A 30-day course of clindamycin (Antirobe, Pharmacia) 450mg q12h P.O., was given. Supportive treatment, including regularly turning, deep bedding, massage, passive and active physical therapy, pulsed magnetic field therapy, neuromuscular electrical stimulation, enemas, urinary bladder catheterisation, NSAID therapy for joint stiffness and hyperaesthesia, and sedation for anxiety were all employed at various times until nerve function spontaneously recovered. An episode of bacterial cystitis resolved with a short course of antibiotic.


Appendicular spinal reflexes returned two weeks after presentation. Despite intensive physical therapy, neurogenic atrophy of the limbs resulted in marked muscle loss. Three weeks after presentation hydrotherapy was started as soon as voluntary movement was noted in the limbs.

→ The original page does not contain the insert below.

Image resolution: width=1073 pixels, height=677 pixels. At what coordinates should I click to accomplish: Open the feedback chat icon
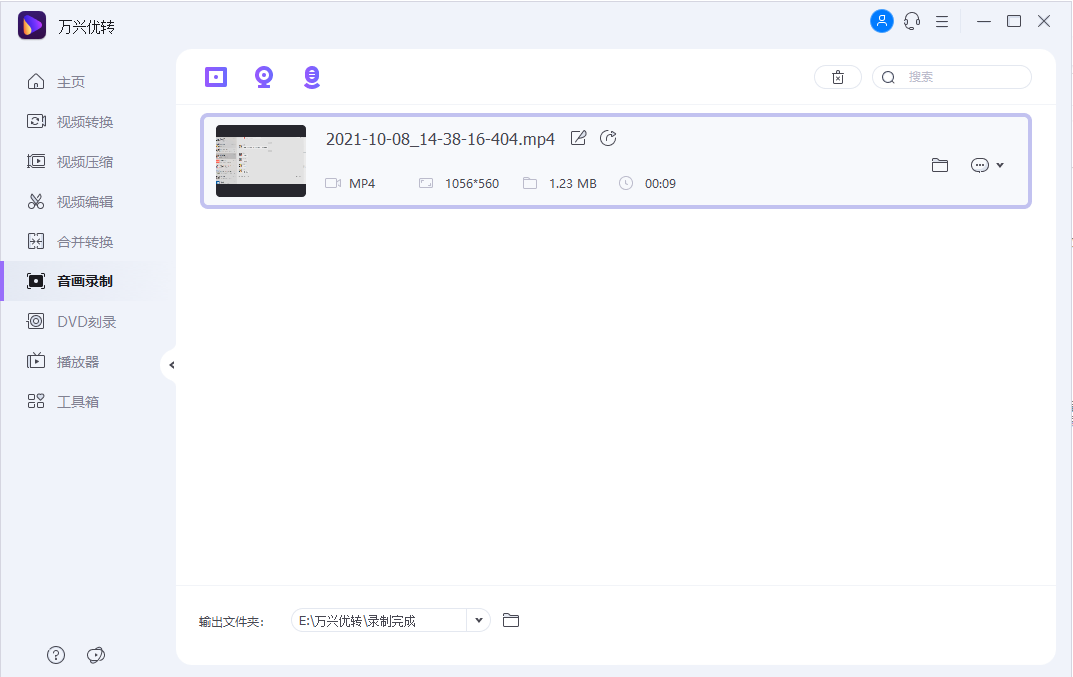coord(96,655)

The following week the dog was able to rise to sternal recumbency, and the dysuria resolved. By eleven weeks, nerve function had recovered sufficiently to allow standing briefly, and then walking a week later.


DDD is the commonest, acquired polyneuropathy seen in the UK. There is no sex, age or breed predilection. Although not often seen in general practice, it should be included as a differential in any case presenting with tetraparesis. The cause is unknown, but may be similar to related conditions, including Coonhound paralysis seen in North America (thought to be a delayed hypersensitivity response to racoon saliva seen in dogs bitten 10-14 days previously) and Guillame-Barre syndrome in children. Both these conditions also present as a distal denervating disease with motor and proprioceptive losses. In all three, the prognosis is excellent with appropriate care. Recovery is spontaneous, and there is no effective specific treatment for the condition. Dedicated nursing will result in a successful outcome in virtually all cases. Relapses are unknown, and fatalities are rare. However, in some, the neuropathy may progress to involve the intercostals nerves, necessitating prolonged ventilatory support.

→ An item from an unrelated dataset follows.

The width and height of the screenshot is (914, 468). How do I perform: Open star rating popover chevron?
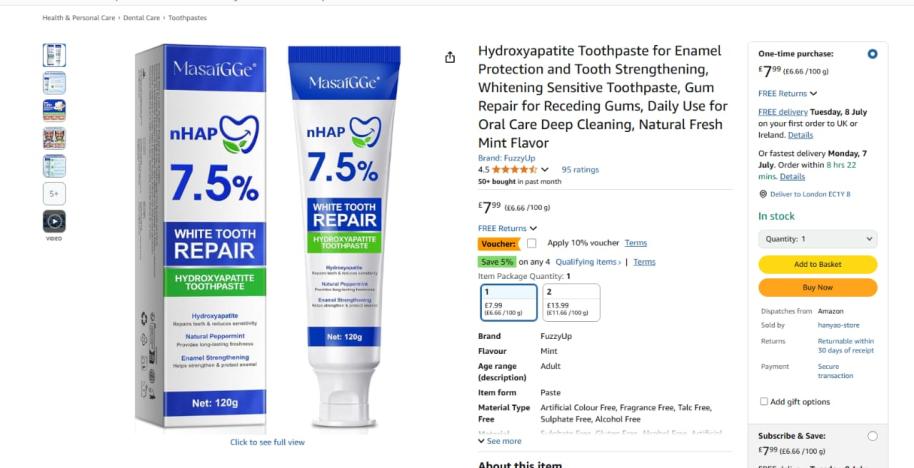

A diagnosis of polyneuropathy can often be made on the history and clinical findings alone. Further investigation of the neuromuscular systems may also comprise CSF analysis, nerve conduction velocity testing, and electromyography. Peripheral nerve/ muscle biopsy may also provide useful information.

This case was unusual in that in the author’s experience, the majority of cases are ambulatory within three to six weeks of the onset of signs. Here, despite a favourable temperament, it took nearly three months for nerve function to recover sufficiently to enable walking again.